Vol. 67/No. 20
June 16, 2003
Saudi Arabia: fruit of imperialist carve-up of region
BY SAM MANUEL
WASHINGTON, D.C.—The U.S. government’s recent decision to close its military bases in Saudi Arabia and the recent bombings in the Saudi capital targeting U.S. personnel have highlighted the growing strains between Washington and the government in Riyadh.
What lies behind these strains is the drive by the U.S. rulers to gain more control over the oil and other resources of the Mideast—at the expense both of their imperialist rivals in Europe and Japan and of the various governments in the region, including the royal family in Saudi Arabia.
At the end of April, within two weeks of the U.S. seizure of Baghdad, the Pentagon announced it would withdraw most of its 5,000 troops from Saudi Arabia and set up its main regional command center in the Gulf state of Qatar, which Washington considers a more reliable ally.
In an interview in the upcoming issue of Vanity Fair magazine, U.S. deputy defense secretary Paul Wolfowitz cited one outcome of the U.S.-led assault on Iraq that was “almost unnoticed, but it’s huge”: it removed Washington’s need to keep U.S. forces in Saudi Arabia.
Growing U.S.-Saudi strains
Under U.S. pressure, the Saudi authorities have rounded up more than a dozen people in connection with the May 12 suicide bombings in Riyadh that left 34 people dead, including eight U.S. citizens. Among those arrested were three religious figures who were accused not of being involved in the attacks but of speaking favorably about them.
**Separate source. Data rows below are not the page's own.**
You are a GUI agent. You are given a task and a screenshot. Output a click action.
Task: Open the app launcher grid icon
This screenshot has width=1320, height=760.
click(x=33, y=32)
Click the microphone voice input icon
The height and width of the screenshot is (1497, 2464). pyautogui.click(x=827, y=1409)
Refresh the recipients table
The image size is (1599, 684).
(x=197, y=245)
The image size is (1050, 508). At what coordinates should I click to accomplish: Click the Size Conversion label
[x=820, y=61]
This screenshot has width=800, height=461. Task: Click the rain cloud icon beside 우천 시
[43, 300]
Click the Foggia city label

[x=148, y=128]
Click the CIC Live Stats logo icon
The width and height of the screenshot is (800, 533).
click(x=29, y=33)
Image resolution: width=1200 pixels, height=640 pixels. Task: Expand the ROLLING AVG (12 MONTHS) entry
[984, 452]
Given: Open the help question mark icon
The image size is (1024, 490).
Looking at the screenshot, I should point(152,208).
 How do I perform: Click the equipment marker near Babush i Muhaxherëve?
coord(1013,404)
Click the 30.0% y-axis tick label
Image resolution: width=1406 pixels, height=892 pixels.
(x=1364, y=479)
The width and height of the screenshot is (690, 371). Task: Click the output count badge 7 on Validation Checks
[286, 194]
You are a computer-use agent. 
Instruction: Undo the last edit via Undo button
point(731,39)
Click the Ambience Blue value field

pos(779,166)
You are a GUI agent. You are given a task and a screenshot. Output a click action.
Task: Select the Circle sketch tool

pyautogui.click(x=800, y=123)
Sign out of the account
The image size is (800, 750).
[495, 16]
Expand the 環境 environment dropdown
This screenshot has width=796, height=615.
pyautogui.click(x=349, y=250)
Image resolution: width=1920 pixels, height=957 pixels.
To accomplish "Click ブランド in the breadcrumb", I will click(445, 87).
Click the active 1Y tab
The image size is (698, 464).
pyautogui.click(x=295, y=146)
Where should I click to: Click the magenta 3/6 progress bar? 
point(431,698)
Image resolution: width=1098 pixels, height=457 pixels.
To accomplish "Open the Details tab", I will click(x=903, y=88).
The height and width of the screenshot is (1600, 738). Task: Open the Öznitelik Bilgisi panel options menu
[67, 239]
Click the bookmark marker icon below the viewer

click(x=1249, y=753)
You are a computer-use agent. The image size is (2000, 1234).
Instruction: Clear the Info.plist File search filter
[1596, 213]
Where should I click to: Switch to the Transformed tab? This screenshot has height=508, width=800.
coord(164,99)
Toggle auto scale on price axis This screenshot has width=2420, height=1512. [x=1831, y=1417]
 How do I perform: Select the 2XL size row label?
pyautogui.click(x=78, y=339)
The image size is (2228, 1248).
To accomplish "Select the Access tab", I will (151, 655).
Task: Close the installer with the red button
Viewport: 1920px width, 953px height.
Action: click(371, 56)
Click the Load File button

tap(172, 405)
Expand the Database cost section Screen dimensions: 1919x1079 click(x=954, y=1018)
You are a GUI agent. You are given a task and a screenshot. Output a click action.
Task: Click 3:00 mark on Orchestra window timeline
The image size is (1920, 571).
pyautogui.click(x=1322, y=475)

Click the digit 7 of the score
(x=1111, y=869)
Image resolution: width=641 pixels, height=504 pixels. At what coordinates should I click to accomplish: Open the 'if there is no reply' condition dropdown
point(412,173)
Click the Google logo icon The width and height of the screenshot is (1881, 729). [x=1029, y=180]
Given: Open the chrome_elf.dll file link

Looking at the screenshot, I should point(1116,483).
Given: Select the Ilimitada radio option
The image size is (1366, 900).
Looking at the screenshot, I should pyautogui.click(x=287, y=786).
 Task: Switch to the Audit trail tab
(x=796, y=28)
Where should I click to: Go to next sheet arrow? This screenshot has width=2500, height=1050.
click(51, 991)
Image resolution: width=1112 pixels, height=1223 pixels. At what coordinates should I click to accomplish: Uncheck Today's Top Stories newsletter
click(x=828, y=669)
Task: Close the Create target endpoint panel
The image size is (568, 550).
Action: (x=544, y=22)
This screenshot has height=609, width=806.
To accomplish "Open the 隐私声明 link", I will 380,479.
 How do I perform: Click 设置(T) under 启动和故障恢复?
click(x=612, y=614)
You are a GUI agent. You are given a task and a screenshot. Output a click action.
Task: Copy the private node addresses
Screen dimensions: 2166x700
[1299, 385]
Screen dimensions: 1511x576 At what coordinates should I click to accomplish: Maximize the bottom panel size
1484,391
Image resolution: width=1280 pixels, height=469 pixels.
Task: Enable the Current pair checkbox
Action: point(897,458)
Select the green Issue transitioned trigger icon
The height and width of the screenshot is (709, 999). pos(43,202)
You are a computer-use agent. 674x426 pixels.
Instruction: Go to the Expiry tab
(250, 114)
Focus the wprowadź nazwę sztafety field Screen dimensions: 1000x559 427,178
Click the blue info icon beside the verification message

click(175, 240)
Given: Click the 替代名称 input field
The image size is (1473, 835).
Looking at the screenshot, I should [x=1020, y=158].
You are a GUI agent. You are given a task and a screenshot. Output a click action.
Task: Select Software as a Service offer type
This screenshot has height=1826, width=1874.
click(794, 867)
Deep opposition in Saudi Arabia and throughout the Mideast to the imperialist assault on Iraq, as well as to the U.S. rulers’ hostility toward the Palestinian national struggle, has exacerbated problems for the monarchy because of its dependence on Washington. As a result, the Saudi government has placed some limits on the U.S. presence in the country. During the 1991 Gulf War, the U.S. military had used Saudi Arabia as a staging ground for its attack on Iraq.